Friday, December 2, 2011

Law Firm Transactional Lawyers Moving to Firms in Other Markets

For law firm partners looking to move, the size and characteristics of their book of portable client business are primary considerations. They need to consider the differences in billing rates in various markets.  A partner moving from Toledo to New York, let’s say, might find his clients unwilling to pay the higher rates often called for in the NY market.  This is an issue especially in practice areas which are more “low margin,” that is where supply of lawyers in a particular practice area has pushed down the hourly rate, and/or the tendency for established corporations to take certain kinds of work in-house.  I am thinking of areas such as patent prosecution and immigration. 


In-house opportunities are governed by different variables which correlate strongly to the kind of business activity in which the company is itself are engaged, the location of the corporate headquarters and whether there is a centralized or distributed management decision making structure.


Most of what I have to say today relates to transactional lawyers lateraling to a law firm, at the junior and mid-levels, in a different city.  It’s true that, for many purposes, you can be physically located almost anywhere with a computer and skype access. For more junior folk, you need to consider relative market characteristics from the stand point of subject matter and local business activity. The kind of legal activity in a market follows from the business activity in that market. There is not, for example, much maritime legal activity in a landlocked city. 

Going back to when a attorney chooses his or her law school, you will find it easier to find work in a market where there are alumni from your law school.  Employers respond more favorably to law schools where they know alumni.   If you don't go to a nationally known, top 20 law school, go to the best law school that you can get into in the region where you want to work.

In choosing your practice area in anticipation of a later move, the associate should consider what kind of business activity is most common in the region where she wishes to relocate.  An associate who is a Eurobond lawyer may need to retool themselves to market himself to firms in, let’s say, Omaha, where there is not much business or legal activity in that practice area.  However, someone who gets experience in New York in, let’s say transactional IP, will find it relatively easy to transition to the Silicon Valley market.

In New York and certain other major markets, like Chicago, LA, DC, large firm transactional lawyers are typically encouraged to become highly specialized.  The reasons for these are twofold. On the one hand, clients are often unwilling to pay for an associate’s learning curve in new kinds of matters. However also in these major markets there exists a volume of work in these respective specialties and subspecialties which makes specialization possible.

In smaller and secondary markets, like New Orleans or Denver, large firm transactional lawyers tend to be generalists because lawyers there do not typically have the same shear volume of specialized work.  

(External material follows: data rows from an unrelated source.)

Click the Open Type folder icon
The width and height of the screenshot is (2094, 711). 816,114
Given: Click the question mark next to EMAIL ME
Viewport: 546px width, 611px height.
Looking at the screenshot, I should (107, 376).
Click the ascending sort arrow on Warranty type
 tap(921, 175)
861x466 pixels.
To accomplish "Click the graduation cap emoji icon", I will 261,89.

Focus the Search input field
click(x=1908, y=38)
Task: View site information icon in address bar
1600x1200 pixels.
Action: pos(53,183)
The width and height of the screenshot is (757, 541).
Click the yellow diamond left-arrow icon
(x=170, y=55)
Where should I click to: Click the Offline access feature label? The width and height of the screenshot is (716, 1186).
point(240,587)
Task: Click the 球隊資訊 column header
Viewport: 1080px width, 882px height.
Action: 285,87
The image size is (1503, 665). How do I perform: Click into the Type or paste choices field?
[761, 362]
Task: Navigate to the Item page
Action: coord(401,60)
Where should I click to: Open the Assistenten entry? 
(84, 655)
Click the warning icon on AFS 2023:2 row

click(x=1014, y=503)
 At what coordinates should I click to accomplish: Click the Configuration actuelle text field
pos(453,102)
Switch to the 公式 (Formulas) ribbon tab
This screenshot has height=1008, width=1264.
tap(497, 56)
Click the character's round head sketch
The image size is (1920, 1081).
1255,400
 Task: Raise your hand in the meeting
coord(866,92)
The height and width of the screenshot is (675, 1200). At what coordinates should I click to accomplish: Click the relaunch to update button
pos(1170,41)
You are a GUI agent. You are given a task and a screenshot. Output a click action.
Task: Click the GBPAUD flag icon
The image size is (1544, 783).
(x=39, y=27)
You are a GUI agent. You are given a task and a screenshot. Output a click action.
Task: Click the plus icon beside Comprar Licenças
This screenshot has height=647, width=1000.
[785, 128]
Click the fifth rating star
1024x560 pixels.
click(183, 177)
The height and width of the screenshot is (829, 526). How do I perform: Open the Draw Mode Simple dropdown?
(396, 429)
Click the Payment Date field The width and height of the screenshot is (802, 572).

Moving from a highly specialized practice to one more generalized and visa versa is most easily done when you are more junior—let’s say in the first three years of post law school practice.

The reason for this is a very practical one.  A NYC transactional lawyer who moves to Minneapolis will find himself with skills and experience which are different to that of his Minneapolis peer.  He will be stronger in some areas and weaker in others.  The more senior a lateral is, the more difficult it is for this prototypical Minneapolis law firm to plug him into their hierarchy.

On the other hand, the more senior generalist large firm lawyer from, let’s say New Orleans, will have a more difficult time finding  a position with a peer firm New York because those firms have a much more segmented corporate practice.  This lateral candidate will lacks, for his class level, the sheer volume of experience in any one  practice specialty.  Once again, the large firm will have trouble slotting him or her into their hierarchy.

The generalist attorney will probably find herself more in demand at smaller, middle market law firms since these firms, like the firms in their former jurisdiction, will lack the kind of volume in a any practice specialty to justify segmenting of their corporate practice.


It goes without saying that a change in geography may very well call for the candidate to become admitted, by exam or on motion, in her new state.